I see and take that as a valid perspective. Not mine, but still perfectly valid. And I guess I can understand it as well. The movie "The Abyss" was really fantastic up until the last 5 minutes. Then it sucked. And I don't enjoy watching it. So Ok, I get it.

Still, the story as presented was written by an author (or authors) and should have the same validity and sanctity as any novel or story. The creator is entitled to their creative property. You may not like it. May not enjoy it. May hate it. Feel free.

But the point where some people think they "Own" it and can demand that it be changed to their perspective is just plain wrong in my book.

And no, the fact that it is an interactive experience in a video game doesn't invalidate the analogy with a book. It is still a creative work of fiction written with the intent to (sucess or fail) entertain. And as such should be accorded all the rights of any creative work.

I agree, just because you played the game for a long time doesn't mean you get to force it to be changed. You are playing the developers story and fiction and only slightly altering it.

This is the same as people who get emotionally invested in movies and then get upset when they don't end they way they think they should.

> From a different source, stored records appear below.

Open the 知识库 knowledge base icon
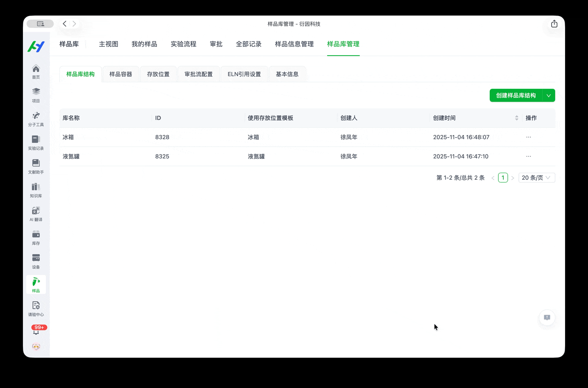The height and width of the screenshot is (388, 588). (x=36, y=189)
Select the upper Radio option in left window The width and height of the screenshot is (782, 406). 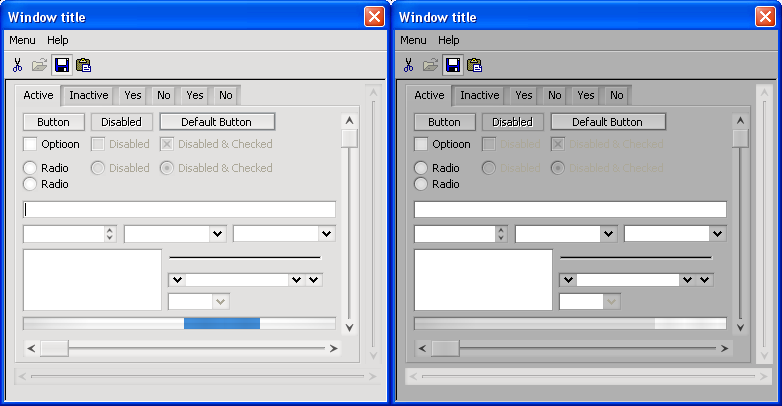tap(30, 168)
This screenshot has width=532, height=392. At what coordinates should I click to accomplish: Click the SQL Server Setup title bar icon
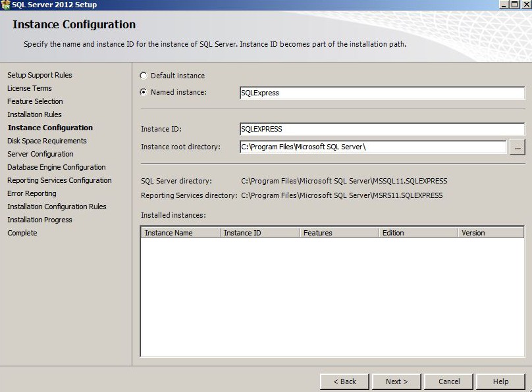coord(6,5)
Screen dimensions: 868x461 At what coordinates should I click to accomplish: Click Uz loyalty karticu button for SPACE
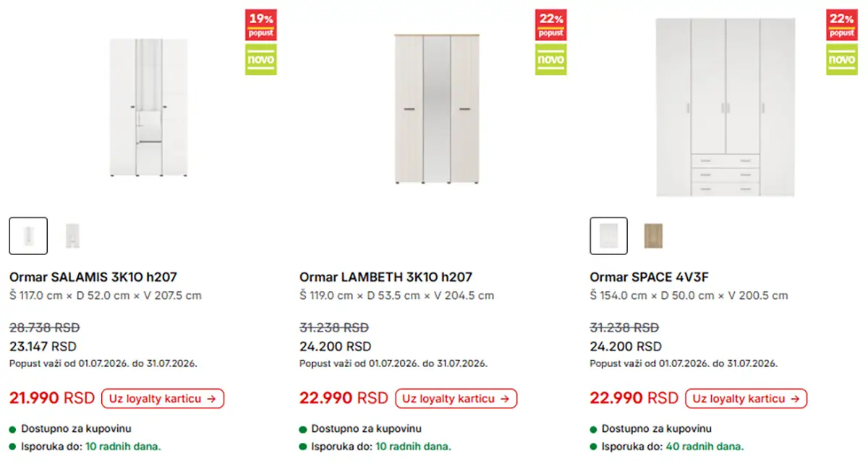(x=746, y=398)
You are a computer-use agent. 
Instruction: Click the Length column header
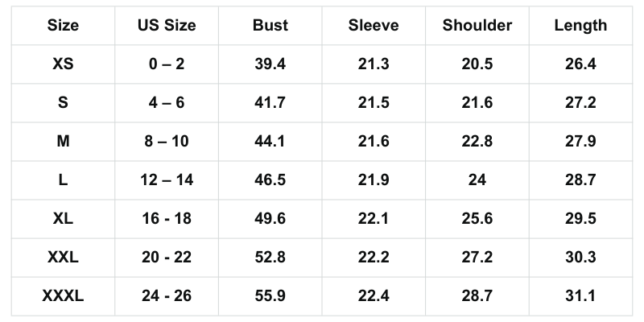click(580, 25)
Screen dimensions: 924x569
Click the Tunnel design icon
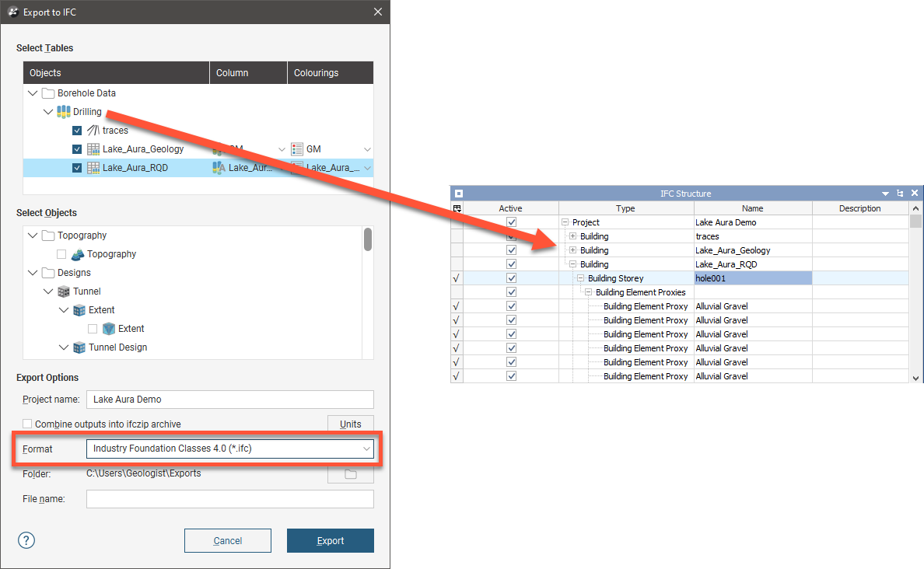click(64, 291)
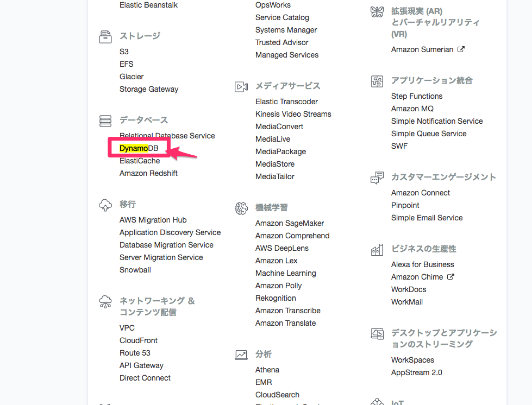Open the highlighted DynamoDB service
The height and width of the screenshot is (405, 532).
[x=140, y=147]
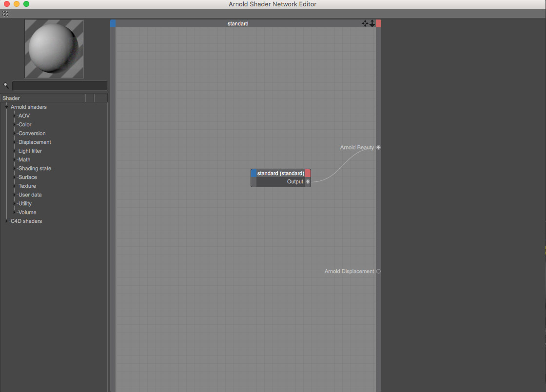This screenshot has width=546, height=392.
Task: Click the Output port on standard node
Action: (x=308, y=181)
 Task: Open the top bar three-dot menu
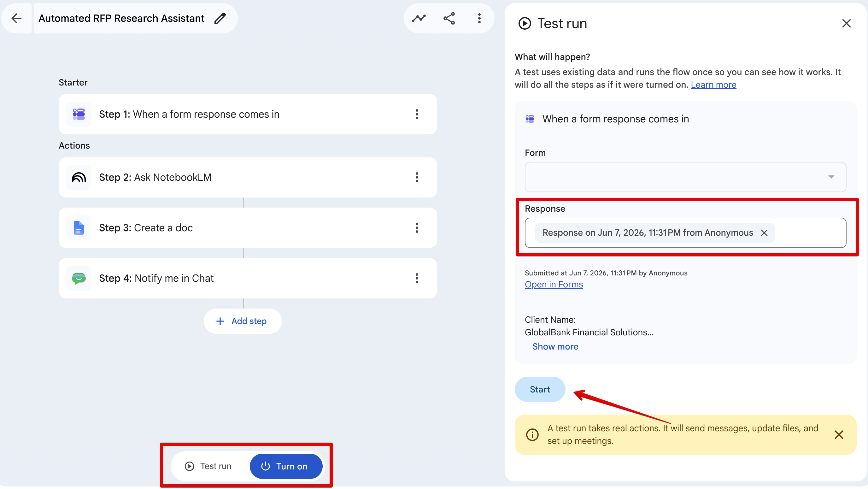[479, 18]
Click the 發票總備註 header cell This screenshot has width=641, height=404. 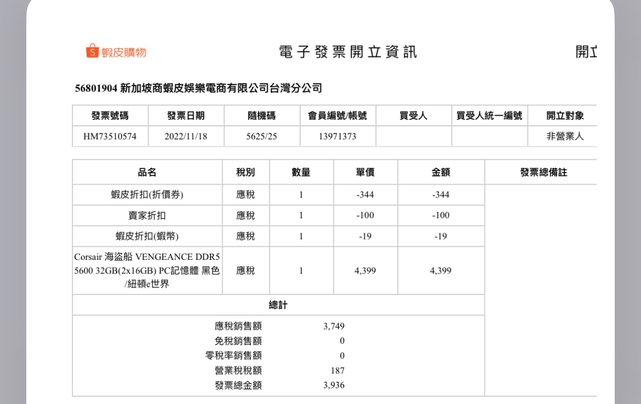(543, 173)
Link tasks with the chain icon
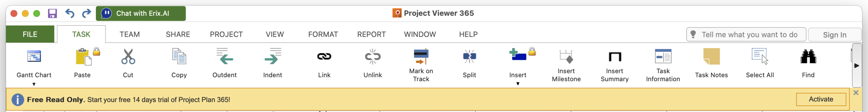Viewport: 868px width, 112px height. click(324, 57)
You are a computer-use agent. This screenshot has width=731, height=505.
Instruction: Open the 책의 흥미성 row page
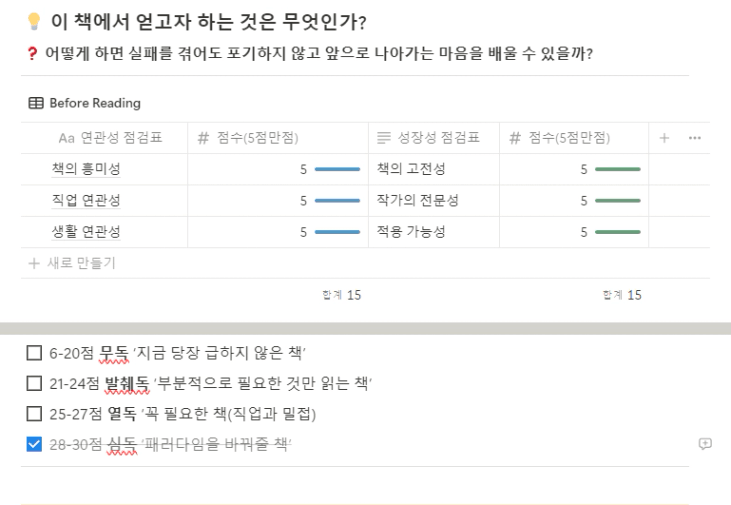[x=86, y=169]
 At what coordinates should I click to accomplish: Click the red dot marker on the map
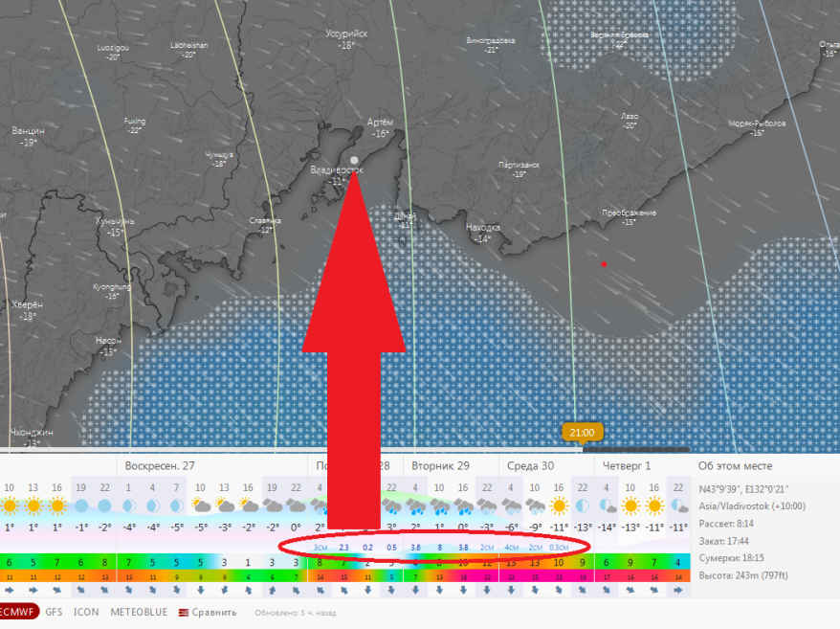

Star Wars is a huge example of this. People emotionally invested over years and even decades of their lives. New movies come out and everyone gets upset at how bad they are and wishes they were better. But that doesn't give them the right to DEMAND Lucas go an re-film them. I mean they can cry all they want, but you shouldn't expect it to be changed, and no director/writer/developer should ever acquiesce to fan complaints. Sure it's a shit story, but it's his story, not yours. Works the same with ME3.

You might be emotionally invested, but you're not the storyteller. Although games are different from books and movies because you are interacting with the story directly instead of passively. You are still playing in somebody elses made up world, and they might make a different decision than you would have.

Another example of this would be any time Blizzard changes or adds to WoW lore and the forums explode with people telling them how they should do it and how the game should be changed. It's their story.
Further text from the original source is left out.